Hacker News new | ask | show | jobs
by mulmen 845 days ago
I don’t disagree but how does that work exactly? When you hit the quota the query gets cancelled? That’s definitely already a feature of Redshift Spectrum with WLM. Does BigQuery offer something similar?
2 comments

My first choice would be something like "this query will cost $13953, which exceeds your default cap of $100; please click the confirm button if you really want to run it". (The dollars could be CPU-minutes or whatever if you want to use resource based limits, which might play nicer with a free tier)
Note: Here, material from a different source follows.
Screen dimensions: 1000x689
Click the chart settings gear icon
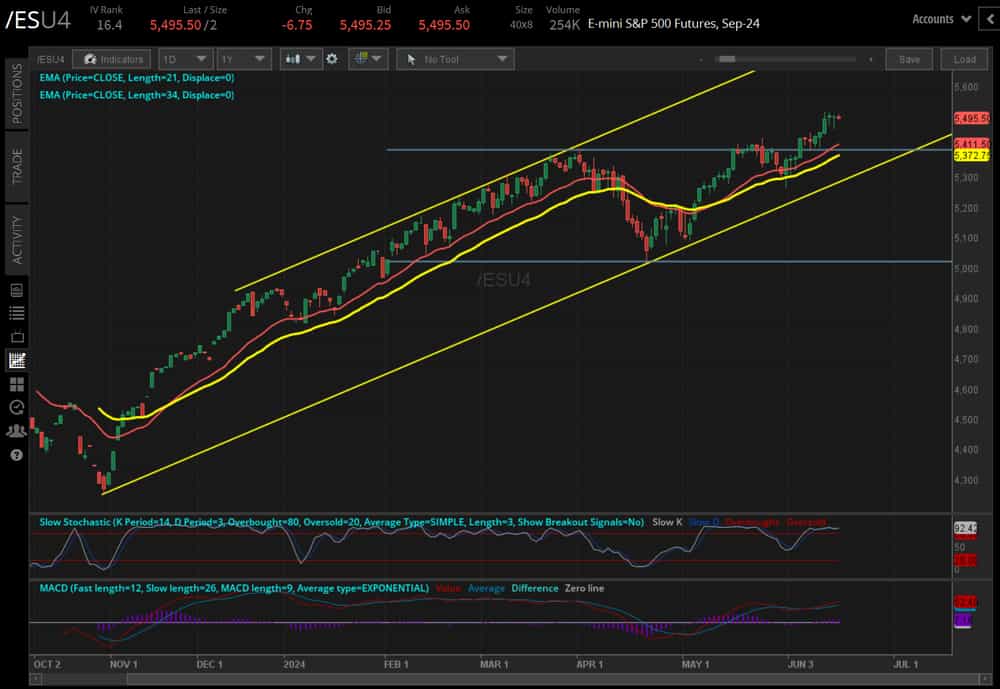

Edit: rereading, I think this is actually for non-interactive scripts, in which case yes it should just cancel the query

Edit 2: https://news.ycombinator.com/item?id=39447499 was kind enough to point out that the resource-based version of this might actually exist, which is nice

https://cloud.google.com/bigquery/docs/best-practices-costs#...

You can set the size limit for individual queries. Plus the custom quotas and everything.

Part of the problem is that the OP wrote a script with a loop. So say you set the limit to 50 GiB per query, but then write a script that runs a 49 GiB query 1000 times...

That type of batch process should be designed much more carefully to consider costs.

> ... the OP wrote a script with a loop.

Are you sure?

The article doesn't say anything about a loop, and the estimated usage by the Google responder makes it seem like the cost is from a single "SELECT *".

According to https://news.ycombinator.com/item?id=39447465:

> I was doing historical evaluation for a few sites, so I was running a query for each month going back to 2016 for each site. I've done this before with no real issues, and if I knew the charges were rapidly exploding I'd have halted the script immediately - but instead it ran for 2 hours and the first notice I got was the CC charge.

So looks like a loop of ((6 * 12) + 2) * #sites iterations with a full table scan every time.

Thanks, that does add further detail after all. :)